Implementation:OpenGVLab InternVL VQA Inference
| Knowledge Sources | |
|---|---|
| Domains | Inference, VQA, Multimodal |
| Last Updated | 2026-02-07 14:00 GMT |
Overview
This is the core VQA inference script that loads a LLaVA model and generates answers for visual question answering datasets in a sequential processing loop.
Description
The model_vqa.py script implements the primary inference pipeline for VQA benchmark evaluation. The eval_model function:
- Loads the model via
load_pretrained_model(tokenizer, model, image_processor, context_len) - Reads questions from a JSONL file and optionally selects a chunk for multi-GPU processing via
split_list/get_chunk - For each question, constructs a conversation prompt by prepending the appropriate image token (
DEFAULT_IMAGE_TOKENor with start/end markers) and applying the conversation template - Tokenizes the prompt using
tokenizer_image_tokento insert IMAGE_TOKEN_INDEX placeholders - Preprocesses the image via the model's image processor
- Runs inference with
model.generate()using configurable temperature, top_p, and num_beams parameters - Post-processes output by stripping the stop string and writing results to JSONL
The output format includes question_id, prompt, generated text, a unique answer_id (via shortuuid), model_id, and empty metadata. The script uses KeywordsStoppingCriteria to stop generation at the conversation separator token.
Usage
Use this script as the primary VQA inference entry point for benchmarks like VQAv2, GQA, and TextVQA. It supports multi-GPU evaluation through chunk-based question splitting.
Code Reference
Source Location
- Repository: OpenGVLab_InternVL
- File: internvl_chat_llava/llava/eval/model_vqa.py
- Lines: 1-112
Signature
def split_list(lst: list, n: int) -> list: ...
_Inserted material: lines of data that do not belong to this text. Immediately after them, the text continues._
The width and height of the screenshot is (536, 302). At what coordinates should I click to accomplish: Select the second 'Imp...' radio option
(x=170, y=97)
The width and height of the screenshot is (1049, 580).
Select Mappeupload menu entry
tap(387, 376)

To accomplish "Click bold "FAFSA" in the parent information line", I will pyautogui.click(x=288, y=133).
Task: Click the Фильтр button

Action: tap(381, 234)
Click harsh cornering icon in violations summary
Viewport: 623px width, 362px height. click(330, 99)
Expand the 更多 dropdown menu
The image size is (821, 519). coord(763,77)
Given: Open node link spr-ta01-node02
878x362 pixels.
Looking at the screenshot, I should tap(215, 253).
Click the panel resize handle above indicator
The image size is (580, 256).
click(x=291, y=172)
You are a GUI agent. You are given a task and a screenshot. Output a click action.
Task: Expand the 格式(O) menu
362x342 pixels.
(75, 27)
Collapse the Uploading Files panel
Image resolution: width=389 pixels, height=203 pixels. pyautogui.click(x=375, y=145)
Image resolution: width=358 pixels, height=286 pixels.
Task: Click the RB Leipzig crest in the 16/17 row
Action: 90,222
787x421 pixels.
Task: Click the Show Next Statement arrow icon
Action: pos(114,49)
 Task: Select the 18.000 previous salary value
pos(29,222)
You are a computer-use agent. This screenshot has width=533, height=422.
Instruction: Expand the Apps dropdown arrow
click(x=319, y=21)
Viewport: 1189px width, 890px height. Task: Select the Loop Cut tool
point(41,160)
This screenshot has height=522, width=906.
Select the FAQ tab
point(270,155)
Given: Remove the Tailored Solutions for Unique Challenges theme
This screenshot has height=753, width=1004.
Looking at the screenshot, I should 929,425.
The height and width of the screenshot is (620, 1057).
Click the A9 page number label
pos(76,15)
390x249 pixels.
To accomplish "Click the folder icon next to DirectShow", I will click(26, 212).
def get_chunk(lst: list, n: int, k: int) -> list: ...
def eval_model(args: argparse.Namespace) -> None: ...
Import
from llava.eval.model_vqa import eval_model
I/O Contract
Inputs
| Name | Type | Required | Description |
|---|---|---|---|
| --model-path | str | Yes | Path to the pretrained LLaVA model |
| --model-base | str | No | Base model path for LoRA or projector-only models |
| --image-folder | str | No | Root directory for image files |
| --question-file | str | No | Path to JSONL question file (default: tables/question.jsonl) |
| --answers-file | str | No | Path for output JSONL answers file (default: answer.jsonl) |
| --conv-mode | str | No | Conversation template name (default: llava_v1) |
| --num-chunks | int | No | Number of chunks for multi-GPU splitting (default: 1) |
| --chunk-idx | int | No | Index of the chunk to process (default: 0) |
| --temperature | float | No | Sampling temperature (default: 0.2) |
| --top_p | float | No | Top-p sampling parameter (default: None) |
| --num_beams | int | No | Number of beams for beam search (default: 1) |
Outputs
| Name | Type | Description |
|---|---|---|
| answers file | JSONL | Each line contains question_id, prompt, text, answer_id, model_id, and metadata |
Usage Examples
Basic Usage
# Command-line execution for VQA inference
# python internvl_chat_llava/llava/eval/model_vqa.py \
# --model-path /path/to/llava-model \
# --image-folder /path/to/images \
# --question-file questions.jsonl \
# --answers-file answers.jsonl \
# --conv-mode llava_v1 \
# --temperature 0